# graka und heatpipe



## chris_sit (8. Juli 2003)

hi leute,


der luefter meiner leadtek winfast 250LE bereitet mir in letzter zeit etwas kummer... er ist im vergleich zu frueher lauter geworden, ich glaube sogar, dass er nimmer ganz "rund-laeuft" und daher ein kratzendes geraeusch von sich gibt.. 


hat von euch jemand erfahrungen mit der GF4 TI4200 von Leadtek und einer Zalman Heatpipe gemacht, wuerd mich ueber eure erfahrungsberichte freuen!

danke
chris


----------



## QLinK (30. Juli 2003)

Hi.

Ich habe zwar noch keine Erfahrungen mit der Heatpipe gemacht,
aber mein Lüfter auf der Ti4200 hat auch gesponnen.

Also hab ich mich mal umgesehen, und bin auf die
marke Eigenbau von Dirkvader.de gestoßen.

» **Arbeitsanweisungen**
1 – Auf welcher Website ist QLinK im Forenthread über Grafikkarte und Heatpipe auf den Eigenbau gestoßen?
2 – Nenne alle Beschwerden, die chris_sit im Forenthread über Grafikkarte und Heatpipe zum Lüfter seiner Grafikkarte schildert.
3 – Setze den Forenthread über Grafikkarte und Heatpipe nach seinem letzten Satz fort.
Das Material darunter wird nicht benötigt.

» **Aufgeführte Einträge**
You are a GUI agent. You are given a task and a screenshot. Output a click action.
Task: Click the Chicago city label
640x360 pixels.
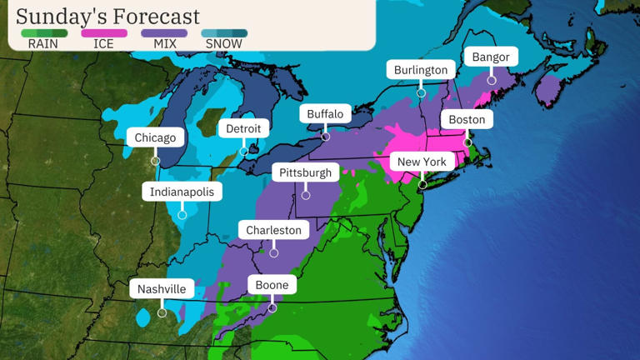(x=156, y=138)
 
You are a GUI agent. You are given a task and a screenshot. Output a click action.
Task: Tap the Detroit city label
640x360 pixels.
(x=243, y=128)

...

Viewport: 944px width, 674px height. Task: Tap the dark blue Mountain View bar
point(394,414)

» **Ergebnisse je Aufgabe**
1 – Auf Dirkvader.de.

2 – Der Lüfter ist im Vergleich zu früher lauter geworden, er läuft nicht mehr ganz rund, und er gibt ein kratzendes Geräusch von sich.

3 –
die sind leise, haben ne enorme Kühlleistung, und können den Umständen
entsprechend angepasst werden (adapterkabel liegen bei).

Taugen also für den Silent freak genauso wie für den Overclocker.

Ich besitze selbst so ein Teil und bin voll und ganz zufrieden damit.

Kann ich nur empfehlen.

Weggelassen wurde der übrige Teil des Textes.